Os meios de comunicação incorporaram ao tempo real a impressão de que o acessório é o principal. É uma forma de desinformar, pois as versões conflitam com os fatos. Estas considerações são feitas sobre a cobertura da Cúpula. No hemisfério norte, o noticiário aponta para um fracasso, na medida do silêncio profundo que lhe dedicaram. Aqui, os fatos colaterais pareceram maiores que os principais, como o destaque para a questão bilateral Brasil-Argentina, a verborragia chaveana, a etimologia e definição de palavras como "terrorismo" e "democracia" e a saída à francesa de Kirchner. Analiso o lado essencial: o Brasil assumiu com êxito o seu lugar de parceiro político global, mesmo em regiões onde não tínhamos nenhuma tradição, como no Oriente Médio. A diplomacia brasileira, na continuidade da sua reconhecida competência e serviços que tem prestado ao país ao longo de sua História, conseguiu, num espaço de tempo muito pequeno, mobilizar todos os países daquela região, obter a participação e o engajamento para que o evento tenha continuidade e raízes. Isto abre à América do Sul uma janela comercial e política. Mostra o prestígio internacional de Lula. Evidentemente não é possível numa reunião desse porte uma visão uniforme de atos e fatos com os interesses legítimos, mas conflitantes, dos estados nacionais. Nesse terreno a única busca alcançável é a opinião média, na qual todos possam estar de acordo. A arte da diplomacia é ladear as questões irreconciliáveis e buscar um espaço comum de unidade. O trabalho do chanceler Celso Amorim foi de grande competência. Na parte formal mostramos nossa capacidade de organização e apoio a grandes conferências e no essencial criamos um elo institucional do nosso continente com o mundo árabe, carente de solidariedade e entendimento. Tanto assim que a próxima preparatória será em Buenos Aires, 2007, para a reunião de 2008 no Marrocos.

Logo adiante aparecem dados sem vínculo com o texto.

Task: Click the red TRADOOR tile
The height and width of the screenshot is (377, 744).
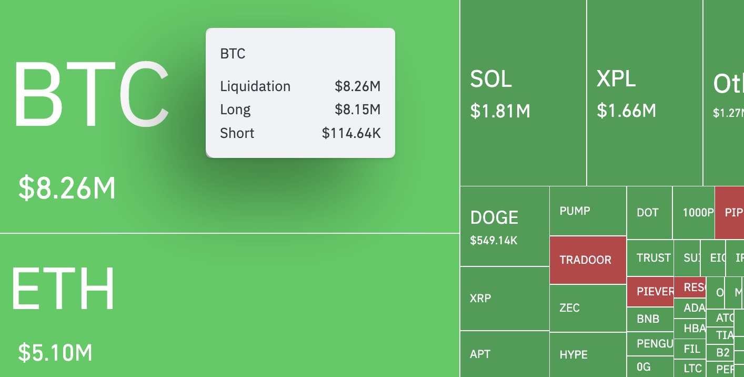Action: pos(588,260)
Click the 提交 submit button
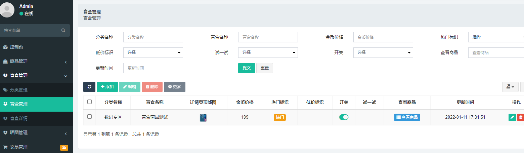This screenshot has height=153, width=524. pyautogui.click(x=247, y=68)
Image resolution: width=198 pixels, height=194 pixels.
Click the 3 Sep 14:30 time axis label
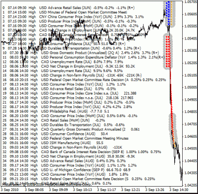[x=180, y=190]
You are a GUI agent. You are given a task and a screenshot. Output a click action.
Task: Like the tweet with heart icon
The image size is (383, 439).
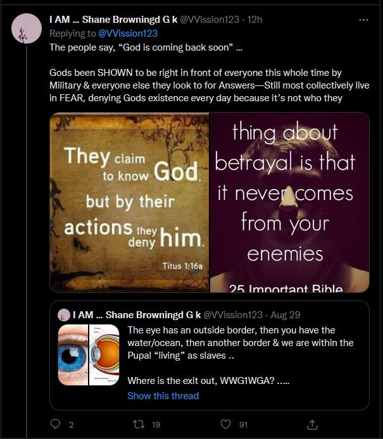(x=225, y=424)
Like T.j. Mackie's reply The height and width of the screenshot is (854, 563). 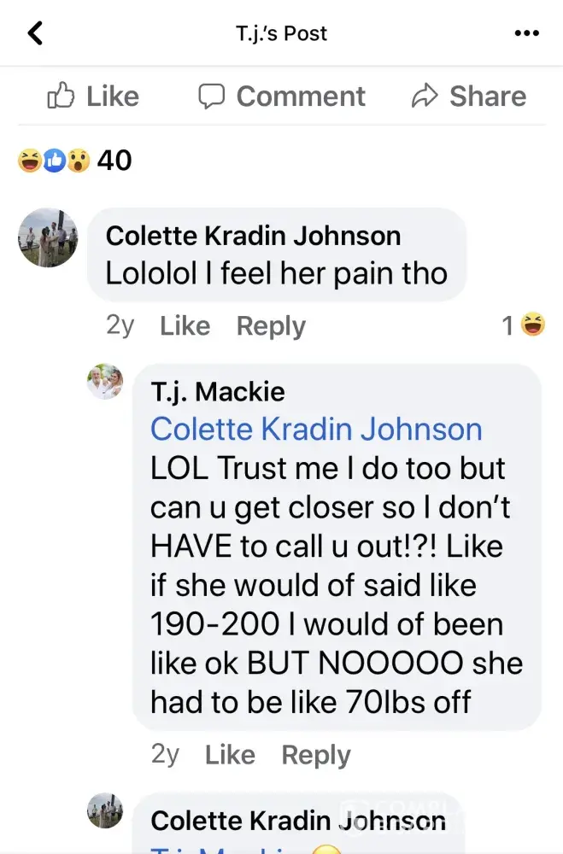point(230,754)
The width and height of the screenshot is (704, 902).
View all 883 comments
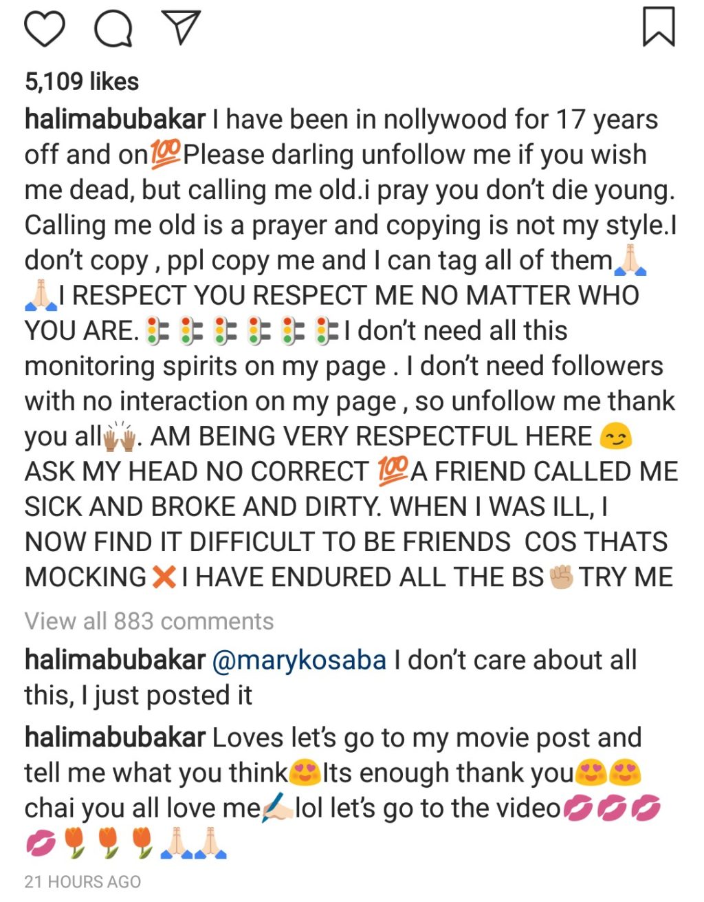pos(149,621)
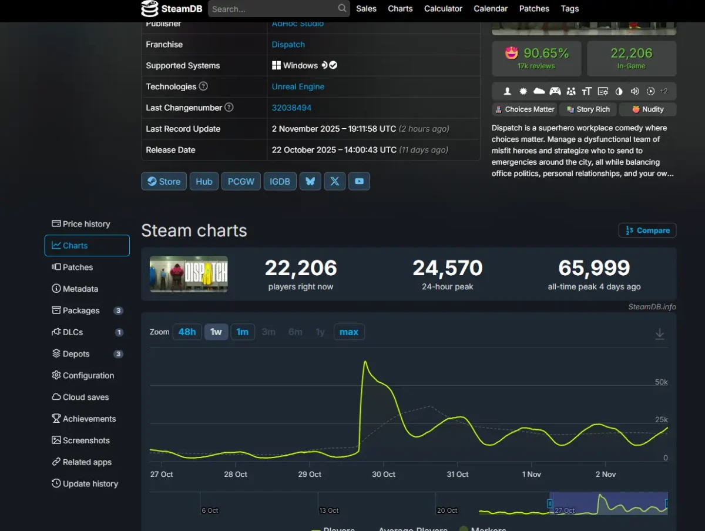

Em política a palavra é cinqüenta por cento da ação. As palavras são instrumentos de mobilização e o documento que foi elaborado é um excelente texto que soube contornar os pontos ultra-sensíveis e focar os principais. Para mim, democracia não tem adjetivo, é democracia mesmo, nada de social, de popular - como nos antigos países da URSS. Terrorismo é terrorismo, a mais abominável das violências porque é a gratuidade de atingir pessoas indiscriminadamente. Mas ninguém é ingênuo para não saber que estes valores são ocidentais. A reação de Israel é compreensiva, faz parte do jogo e mesmo os americanos têm dificuldade em dizer que o Iraque não é democracia. Política externa lida com realidades e não com o sexo dos anjos.

Era imprevisível saber-se que a Cúpula coincidiria com a tragédia das cinco derrotas do Corinthians e o Passarela teria de ser despachado para Buenos Aires.

Depois, a separação de Ronaldinho e Cicarelli, com tatuagens e tudo, sem falar no prefeito de Esperantina, no Piauí, que criou, justamente na data, o Dia do Orgasmo, que é, na definição de Houaiss, "sufusão tépida¿ e efervescência de sentimentos". O prefeito, ex-seminarista franciscano Santolia, anuncia que vai construir um orgasmódromo.

Com tudo isso a desviar as atenções, nada ofuscou os bons resultados do desfile dos árabes.